CEO da Citroën: “Eletrificação corre o risco de ser cara e por isso exclusiva”

Entre os desafios da eletrificação em mercados familiares, na Europa, e o plano de expansão para novos países, como a Índia, a Citroën demonstra a importância de ter duas estratégias em curso num esforço assumido para se consolidar como protagonista da mobilidade na nova era da indústria automóvel. Integrada no grupo Stellantis, que resultou da fusão entre PSA e FCA no ano passado, a Citroën está a apostar fortemente na criação de maior valor fora da Europa, apontando a mercados emergentes da América do Sul e Índia com um novo carro de segmento B para consolidar o crescimento global.


Desenvolvido especificamente para mercados que não o europeu, este C3 é o primeiro resultado do programa C Cubed, que irá contemplar mais dois modelos desenvolvidos e lançados em mercados internacionais específicos, respondendo a critérios locais.
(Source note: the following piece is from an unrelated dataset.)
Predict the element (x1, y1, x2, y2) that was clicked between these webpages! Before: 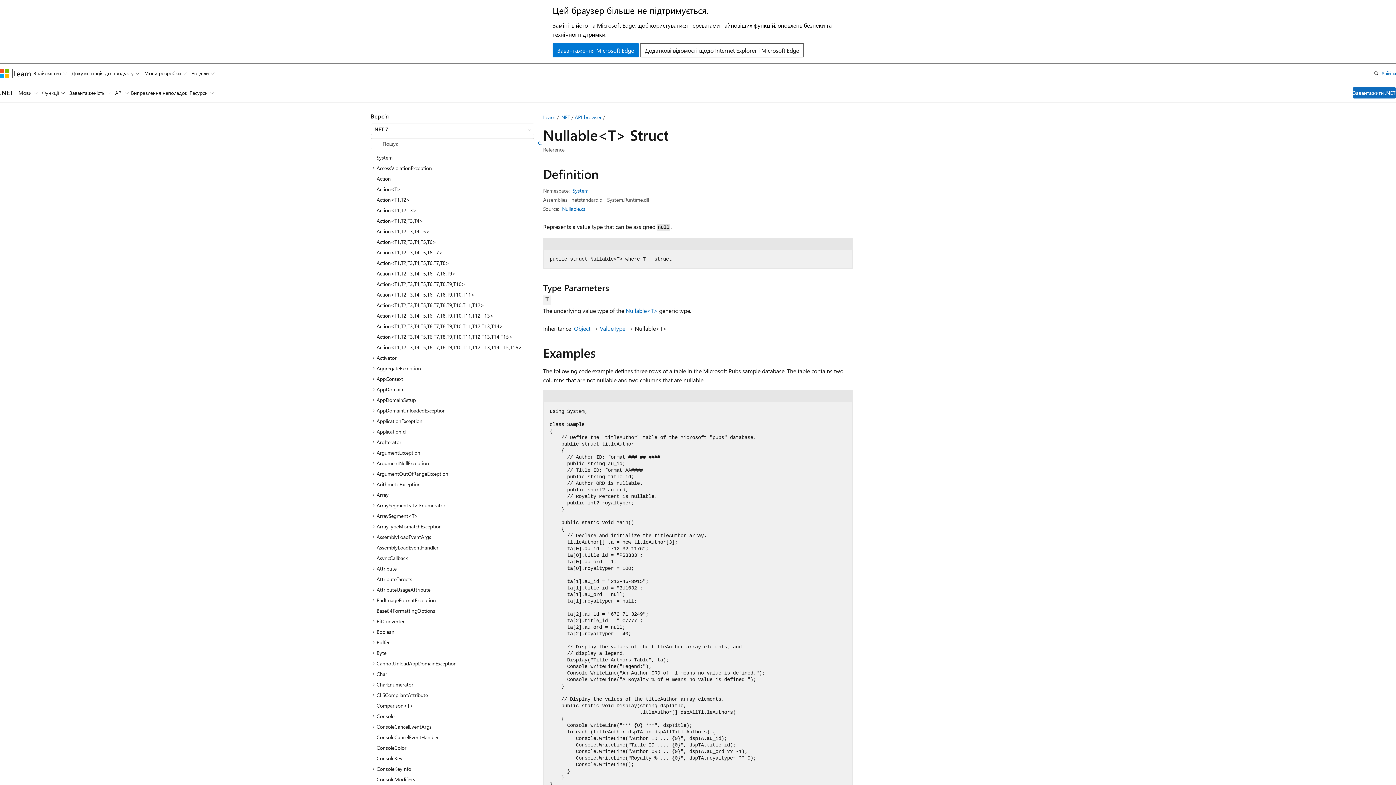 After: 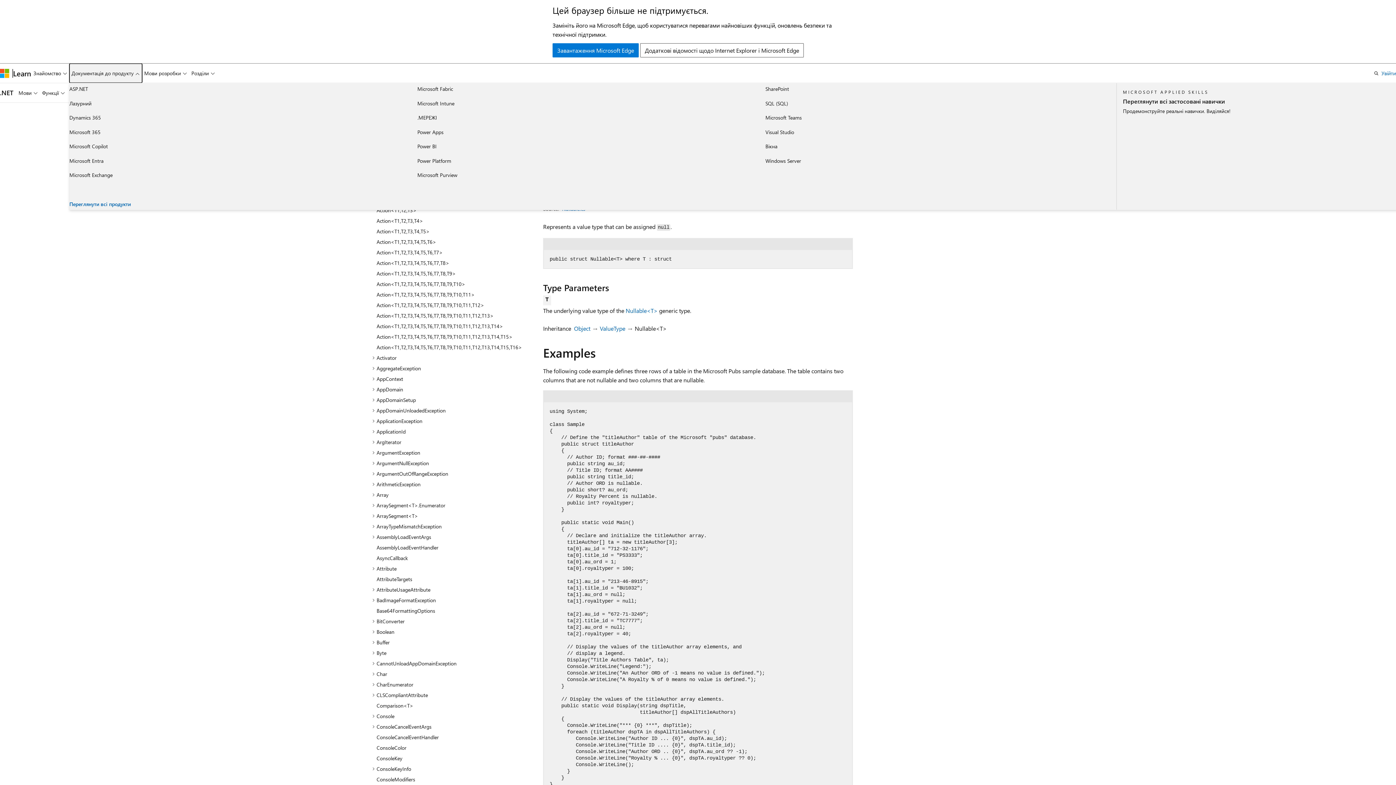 Action: bbox: (69, 63, 142, 82) label: Документація до продукту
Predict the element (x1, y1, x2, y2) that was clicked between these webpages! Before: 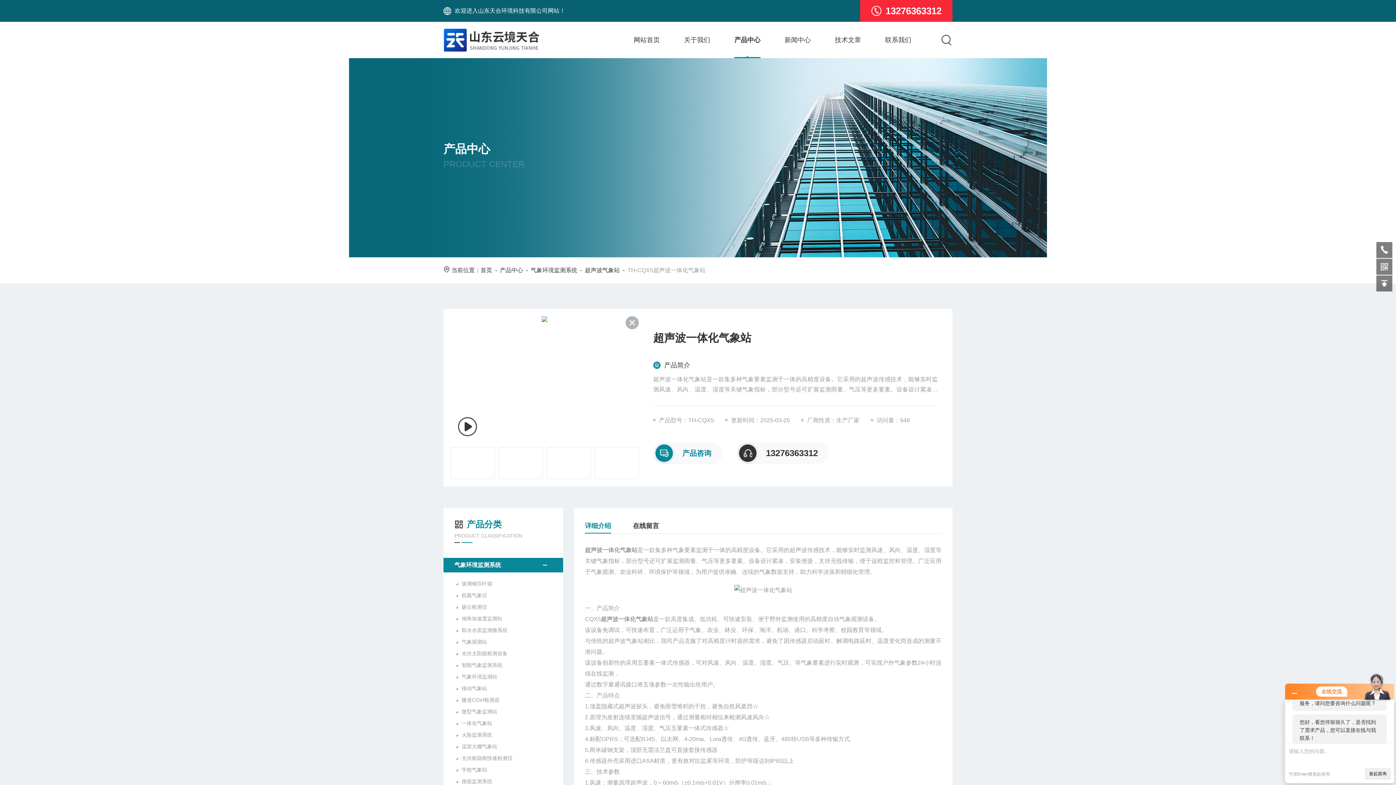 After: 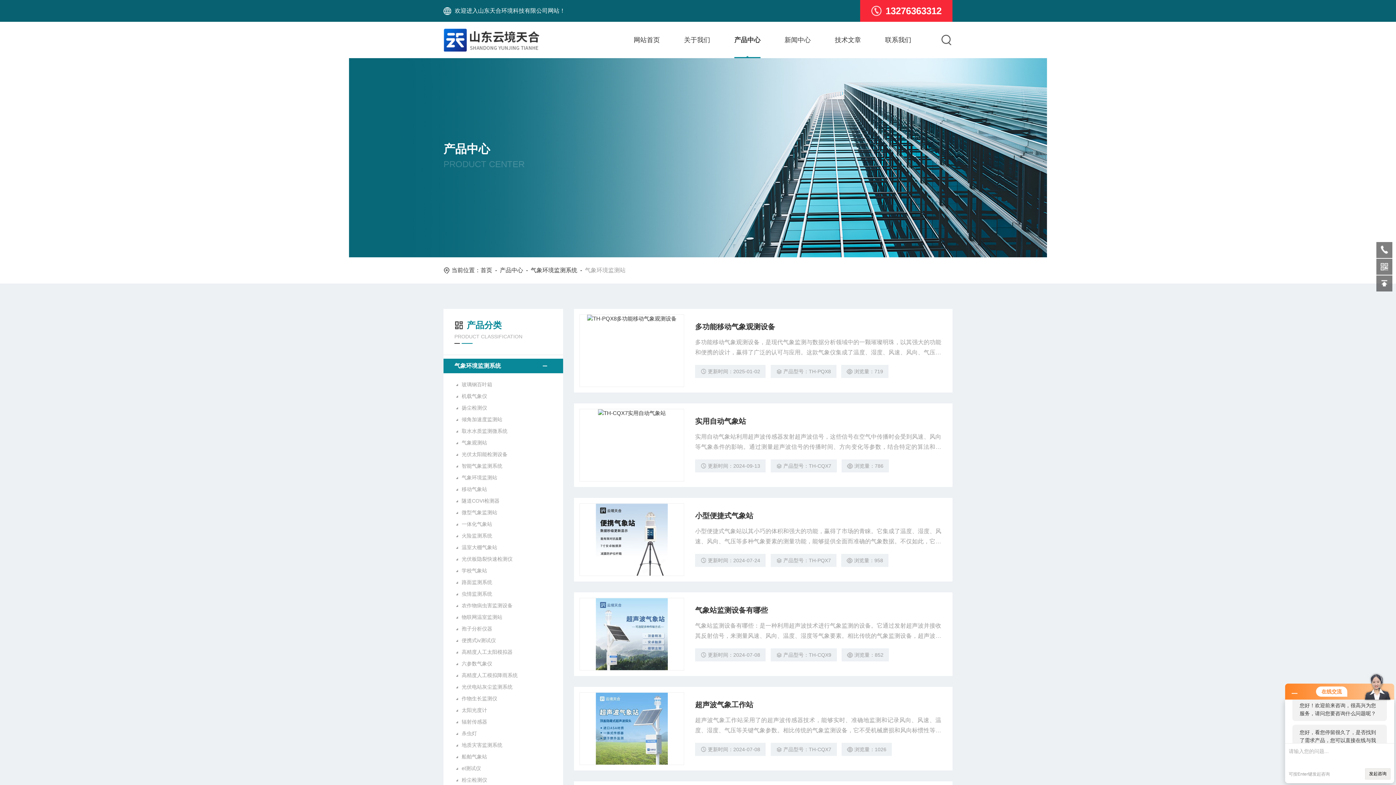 Action: label: 气象环境监测站 bbox: (454, 671, 552, 682)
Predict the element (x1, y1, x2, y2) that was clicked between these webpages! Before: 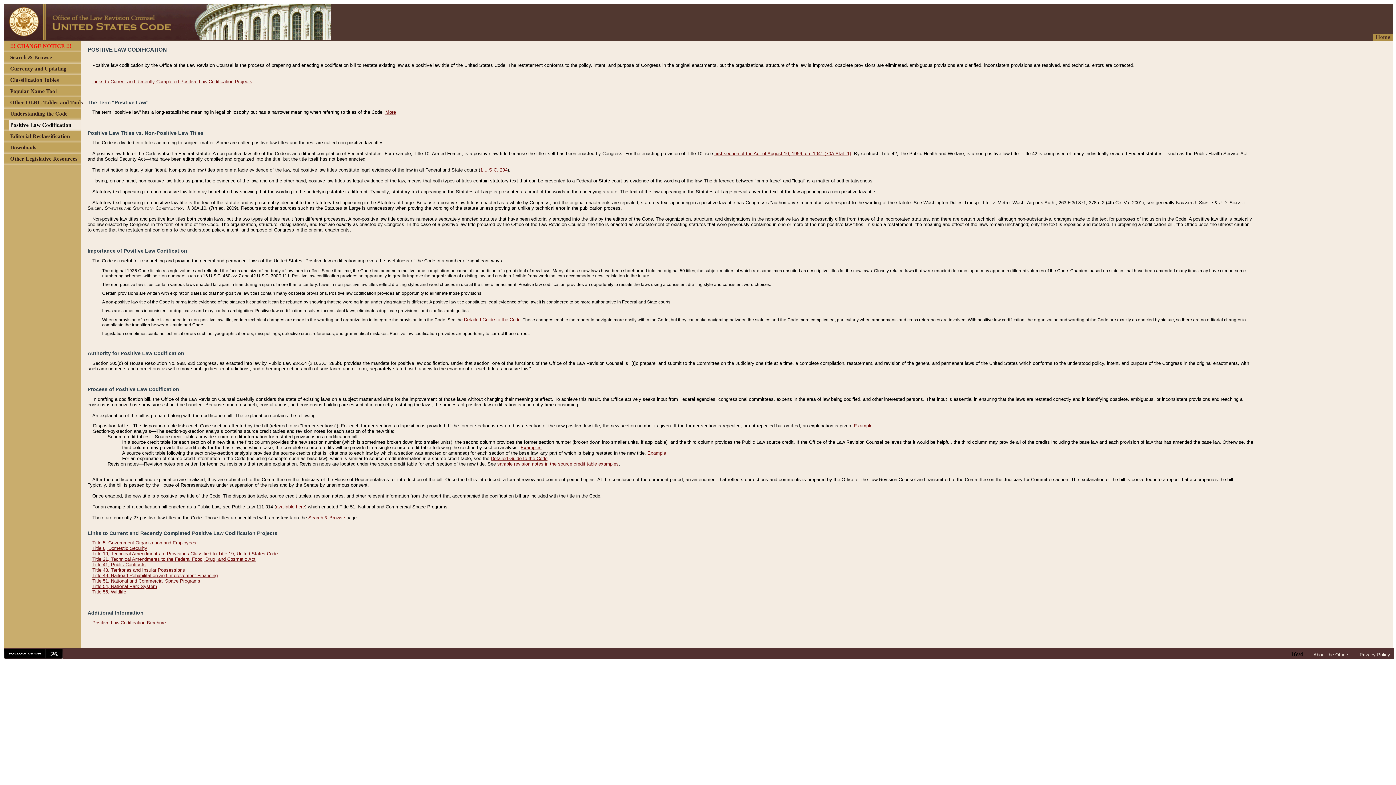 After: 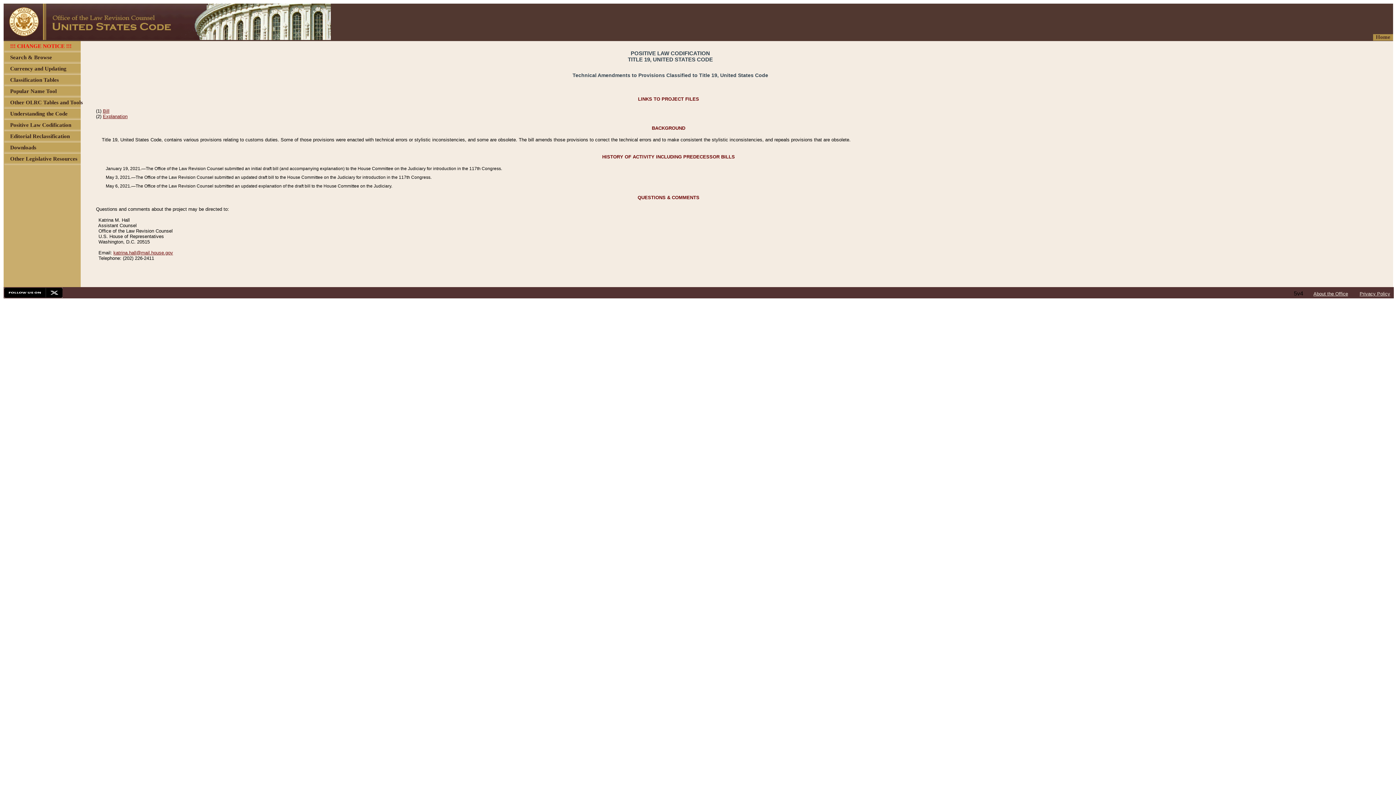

Apesar de ter a mesma denominação do utilitário à venda na Europa, o seu desenvolvimento e produção teve apenas em conta os mercados e as necessidades dos clientes indianos e sul-americanos. Esta é, de acordo com Vincent Cobée, CEO da Citroën, uma missão muito concreta da marca, ao mesmo tempo que procura que as vendas fora da Europa passem a representar 30% do total, apostando pois numa ambição dupla de crescimento – entre a “certeza” dos produtos eletrificados que se tornarão determinantes na Europa (e até na China) e a “humildade” de reconhecer que essa não será a resposta às contingências de mobilidade noutras regiões.

“Do ponto de vista da marca – e estou muito entusiasmado por estar à frente da Citroën neste momento -, queremos fazer as coisas certas, manter e preservar o automóvel como fonte de progresso para todos. Queremos que o automóvel seja um facilitador de mobilidade individual e amplificador da qualidade de vida, do bem-estar. Trata-se de conforto, mas vai para além do conforto: aborda a experiência do cliente sem preocupações, a gestão do ruído, a transparência de preços e da manutenção. É toda uma dimensão de bem-estar. Mas também queremos ser humanistas e ter fibra social”, diz o responsável da marca gaulesa lembrando que a eletrificação pode ter efeitos contrários aos pretendidos.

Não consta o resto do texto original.